Diarist of the Andy Warhol Diaries and close friend, Pat Hackett, releases a set of never before seen images taken by the artist in 1980s New York
Towards the end of Andy Warhol’s life, longtime confidant and friend Pat Hackett asked the artist, “Have you ever thought about talking to a psychiatrist?” He said, “I don’t need one. I have you.” As the diarist of the Andy Warhol Diaries revealed to Christies in an interview in 2015, as his scribe for over 20 years, Hackett was as important to Warhol’s sanity as his artistry itself. Their collaboration began in 1969 when Hackett was present at the creation of (the just-folded) Interview Magazine.
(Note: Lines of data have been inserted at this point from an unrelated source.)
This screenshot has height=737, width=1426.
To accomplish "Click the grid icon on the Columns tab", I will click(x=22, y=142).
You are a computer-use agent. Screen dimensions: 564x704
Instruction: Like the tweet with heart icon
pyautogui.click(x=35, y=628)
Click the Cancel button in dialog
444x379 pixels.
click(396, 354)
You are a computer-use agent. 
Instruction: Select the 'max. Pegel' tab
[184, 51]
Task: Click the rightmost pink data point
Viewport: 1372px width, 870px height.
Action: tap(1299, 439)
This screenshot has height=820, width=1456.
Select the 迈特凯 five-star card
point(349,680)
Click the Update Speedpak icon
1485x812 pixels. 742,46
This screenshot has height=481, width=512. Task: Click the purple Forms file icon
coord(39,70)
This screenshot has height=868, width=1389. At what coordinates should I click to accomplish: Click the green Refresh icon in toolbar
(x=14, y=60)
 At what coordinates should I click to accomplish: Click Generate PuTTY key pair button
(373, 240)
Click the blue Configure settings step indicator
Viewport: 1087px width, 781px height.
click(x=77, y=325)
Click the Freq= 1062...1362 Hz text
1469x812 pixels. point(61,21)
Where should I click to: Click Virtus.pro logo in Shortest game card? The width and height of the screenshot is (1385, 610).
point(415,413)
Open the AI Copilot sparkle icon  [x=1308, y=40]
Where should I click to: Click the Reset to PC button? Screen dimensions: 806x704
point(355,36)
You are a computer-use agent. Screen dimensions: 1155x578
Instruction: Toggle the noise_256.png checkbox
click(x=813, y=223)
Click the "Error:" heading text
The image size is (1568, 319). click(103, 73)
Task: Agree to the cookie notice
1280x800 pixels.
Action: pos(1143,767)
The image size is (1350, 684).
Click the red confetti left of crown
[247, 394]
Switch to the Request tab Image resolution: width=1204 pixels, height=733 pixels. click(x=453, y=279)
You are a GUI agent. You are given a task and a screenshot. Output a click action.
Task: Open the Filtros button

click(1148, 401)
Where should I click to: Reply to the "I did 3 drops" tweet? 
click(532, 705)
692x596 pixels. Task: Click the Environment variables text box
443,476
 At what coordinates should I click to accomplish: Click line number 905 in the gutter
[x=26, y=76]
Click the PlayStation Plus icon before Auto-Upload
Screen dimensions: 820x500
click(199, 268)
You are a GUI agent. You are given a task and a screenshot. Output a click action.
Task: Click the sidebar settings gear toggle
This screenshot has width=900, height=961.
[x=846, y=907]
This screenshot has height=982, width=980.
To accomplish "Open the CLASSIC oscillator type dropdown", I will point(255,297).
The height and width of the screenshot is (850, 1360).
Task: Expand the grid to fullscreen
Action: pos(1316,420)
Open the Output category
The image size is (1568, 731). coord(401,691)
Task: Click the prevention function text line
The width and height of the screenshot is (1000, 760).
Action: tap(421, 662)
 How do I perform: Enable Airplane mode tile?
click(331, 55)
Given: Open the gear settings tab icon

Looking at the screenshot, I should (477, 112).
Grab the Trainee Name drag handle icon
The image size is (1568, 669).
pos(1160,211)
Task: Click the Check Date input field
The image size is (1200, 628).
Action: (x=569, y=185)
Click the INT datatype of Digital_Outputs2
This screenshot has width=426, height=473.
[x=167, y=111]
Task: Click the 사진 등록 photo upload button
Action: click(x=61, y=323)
From there, the writer became Warhol’s diary as he divulged to her his take on the ephemerality of fame, the politics of New York's night life, and the glamourised but gritty reality of being one of the most famous artists on the planet.
Prior to his death and around the time of his first photography show, Warhol gifted Hackett a unique trove of 8x10 Silver Gelatin Prints taken with his 35mm camera: one he used so much, he referred to it as his ‘date’ at parties. It was one of many gifts Hackett had received from Warhol across their friendship, but what remains so special about these images were that Hackett no longer had to rely on Warhol’s thoughts to understand his world: she could now also see through his eyes. The collection of black and white images include candid shots of Jean-Michel Basquiat, Grace Jones, Keith Haring, Debbie Harry, and Warhol himself, as they party throughout the eclectic state of 1980s New York. A permanent part of Hackett’s Warhol collection, these images have never been shown before until now. For the first time ever, they are on display at the Through Andy’s Lens exhibition on show at LA’s Hedges Project until June 10.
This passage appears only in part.